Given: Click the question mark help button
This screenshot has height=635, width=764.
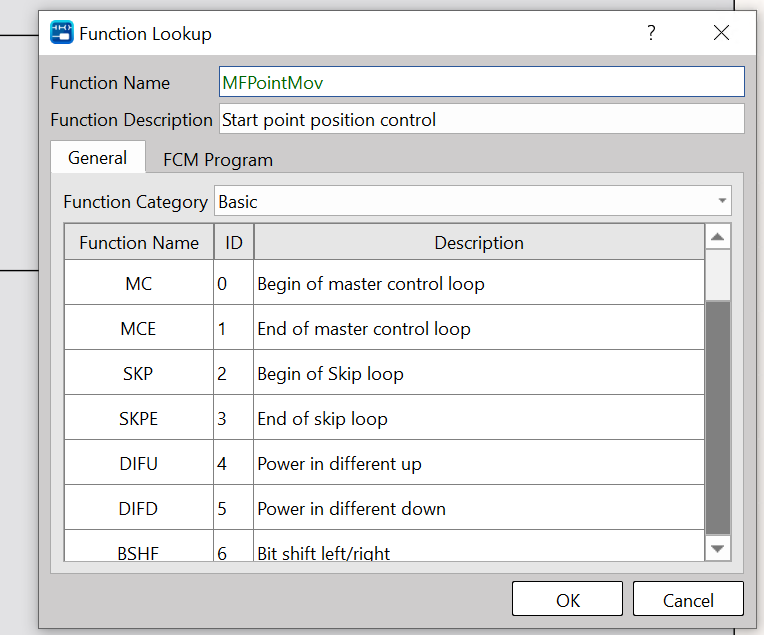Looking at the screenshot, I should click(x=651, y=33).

────────

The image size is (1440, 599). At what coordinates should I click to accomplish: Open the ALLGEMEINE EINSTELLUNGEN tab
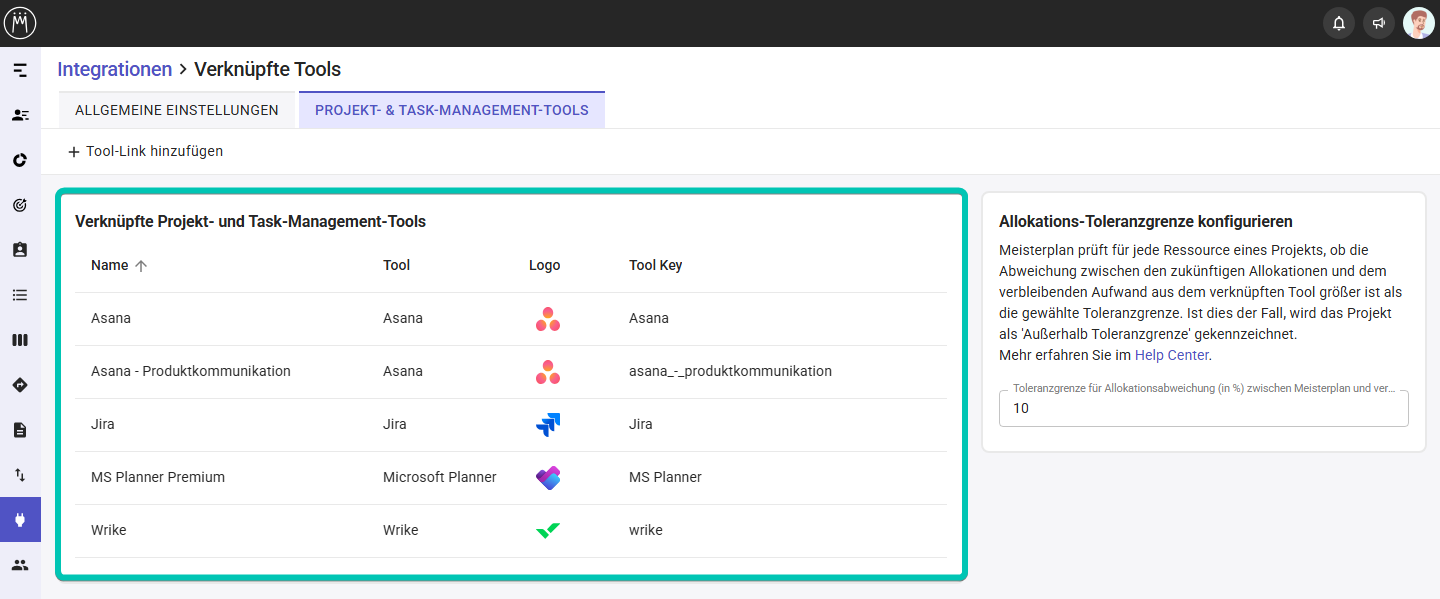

────────

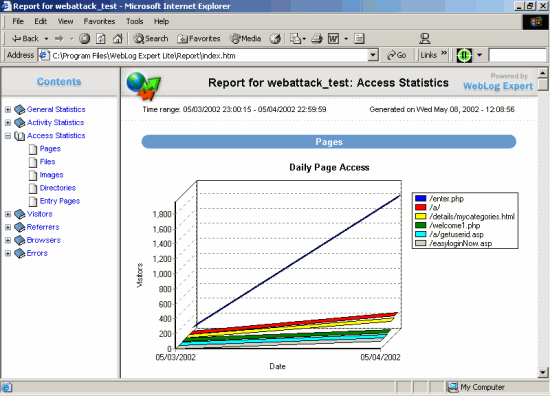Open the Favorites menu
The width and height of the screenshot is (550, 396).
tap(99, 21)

────────

Convert everything from the line containing "Given: Click the question mark help button" down to and including the line containing "Looking at the" into a numbered list, with blank lines skipped and the pictures left out.

Result for this task ::
1. Given: Click the question mark help button
2. This screenshot has height=635, width=764.
3. Looking at the screenshot, I should click(x=651, y=33).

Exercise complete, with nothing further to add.